Sean de un partido o de otro, de izquierdas o de derechas, los presidentes de España van teniendo sus amigos, no podía faltar más. Es algo tan humano como ellos mismos. Un proverbio francés asegura que “el amor es ciego; la amistad cierra los ojos” y así, en este gesto indulgente, nace el primer círculo de leales, el que disfruta de las mieles de los favorecidos. La mayoría pertenece al sector bancario, al de la construcción o al de servicios; del turístico, como tampoco podía faltar, tenemos algunos brillantes empresarios, protegidos por el poder de turno, que una vez llegado el fin del cuento, el cambio de legislatura, se precipitan en la desgracia dejando cuentas sin pagar, empleados desamparados, usuarios estafados y la imagen de todo un sector enlodada en el subsuelo.
No cabe esperar que los presidentes dejen de tener amigos.
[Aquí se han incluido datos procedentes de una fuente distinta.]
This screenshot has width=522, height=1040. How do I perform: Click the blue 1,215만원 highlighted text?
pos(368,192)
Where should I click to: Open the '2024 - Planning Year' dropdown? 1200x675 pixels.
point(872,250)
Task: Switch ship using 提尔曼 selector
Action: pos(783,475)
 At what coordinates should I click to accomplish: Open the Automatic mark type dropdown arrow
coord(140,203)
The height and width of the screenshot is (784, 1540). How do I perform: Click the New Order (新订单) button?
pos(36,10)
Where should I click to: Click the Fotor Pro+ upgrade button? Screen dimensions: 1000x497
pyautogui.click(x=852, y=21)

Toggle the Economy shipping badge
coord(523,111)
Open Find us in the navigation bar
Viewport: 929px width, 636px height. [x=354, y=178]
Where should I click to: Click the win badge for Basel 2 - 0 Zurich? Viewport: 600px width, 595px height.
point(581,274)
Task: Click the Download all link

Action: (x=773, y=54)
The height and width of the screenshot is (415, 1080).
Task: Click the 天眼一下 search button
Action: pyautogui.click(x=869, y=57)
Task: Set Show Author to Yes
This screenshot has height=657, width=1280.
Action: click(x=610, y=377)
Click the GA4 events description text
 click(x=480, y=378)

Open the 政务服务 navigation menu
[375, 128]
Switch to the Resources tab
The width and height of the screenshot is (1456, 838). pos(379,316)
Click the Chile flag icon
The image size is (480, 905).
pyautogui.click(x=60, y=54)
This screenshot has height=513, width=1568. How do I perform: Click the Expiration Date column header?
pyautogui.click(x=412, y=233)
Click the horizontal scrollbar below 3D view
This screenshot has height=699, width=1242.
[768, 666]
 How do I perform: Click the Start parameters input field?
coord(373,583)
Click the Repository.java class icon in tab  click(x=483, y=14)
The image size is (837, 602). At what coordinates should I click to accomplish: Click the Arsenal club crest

Expertos en política y en temas de liderazgo corporativo coinciden en que el asunto va más allá del amiguismo, el compadrazgo y el favoritismo. El problema debería atajarse desde la sociedad civil, es decir, en la empresa en la que corromper u obtener un contrato a modo, por medio de influencias, se ha convertido en una práctica común.
Pero si hay alguien peor que los amigos del presidente son los que presumen de ser amigos de los amigos del presidente. Para descrédito de todo un sector estigmatizado por la imagen del dinero fácil, nos vamos haciendo laxos, perdemos valores, el juicio crítico y empezamos a dar por normal la componenda. Desde Aznar y Díaz Ferrán hasta la mujer de Atapuerca, por estos lares sobran amigos y falta ética.